Stored items:
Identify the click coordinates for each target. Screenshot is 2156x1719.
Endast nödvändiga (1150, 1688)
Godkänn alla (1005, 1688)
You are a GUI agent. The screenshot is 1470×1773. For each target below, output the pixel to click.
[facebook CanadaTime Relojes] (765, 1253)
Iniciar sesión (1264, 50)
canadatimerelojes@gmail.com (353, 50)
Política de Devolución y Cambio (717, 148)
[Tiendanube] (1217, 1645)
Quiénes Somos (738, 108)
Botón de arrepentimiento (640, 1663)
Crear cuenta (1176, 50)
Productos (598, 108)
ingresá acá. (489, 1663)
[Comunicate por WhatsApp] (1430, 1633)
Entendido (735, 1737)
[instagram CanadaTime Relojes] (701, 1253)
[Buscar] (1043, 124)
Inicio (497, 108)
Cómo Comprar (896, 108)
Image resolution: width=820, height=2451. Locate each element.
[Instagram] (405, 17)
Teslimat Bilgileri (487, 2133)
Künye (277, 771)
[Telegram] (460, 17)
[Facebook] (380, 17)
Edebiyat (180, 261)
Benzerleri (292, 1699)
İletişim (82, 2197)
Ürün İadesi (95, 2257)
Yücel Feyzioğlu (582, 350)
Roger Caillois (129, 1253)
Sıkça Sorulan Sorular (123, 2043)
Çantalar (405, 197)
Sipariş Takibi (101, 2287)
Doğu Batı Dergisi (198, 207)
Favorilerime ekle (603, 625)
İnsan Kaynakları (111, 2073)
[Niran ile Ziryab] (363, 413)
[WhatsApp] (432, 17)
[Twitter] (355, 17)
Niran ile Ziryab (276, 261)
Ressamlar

**Exercise aim**.
Could you print exactly the lines from the one containing "Teslimat Bilgileri (487, 2133)" through the last line of the records above?

**Problem solution**.
Teslimat Bilgileri (487, 2133)
Künye (277, 771)
[Telegram] (460, 17)
[Facebook] (380, 17)
Edebiyat (180, 261)
Benzerleri (292, 1699)
İletişim (82, 2197)
Ürün İadesi (95, 2257)
Yücel Feyzioğlu (582, 350)
Roger Caillois (129, 1253)
Sıkça Sorulan Sorular (123, 2043)
Çantalar (405, 197)
Sipariş Takibi (101, 2287)
Doğu Batı Dergisi (198, 207)
Favorilerime ekle (603, 625)
İnsan Kaynakları (111, 2073)
[Niran ile Ziryab] (363, 413)
[WhatsApp] (432, 17)
[Twitter] (355, 17)
Niran ile Ziryab (276, 261)
Ressamlar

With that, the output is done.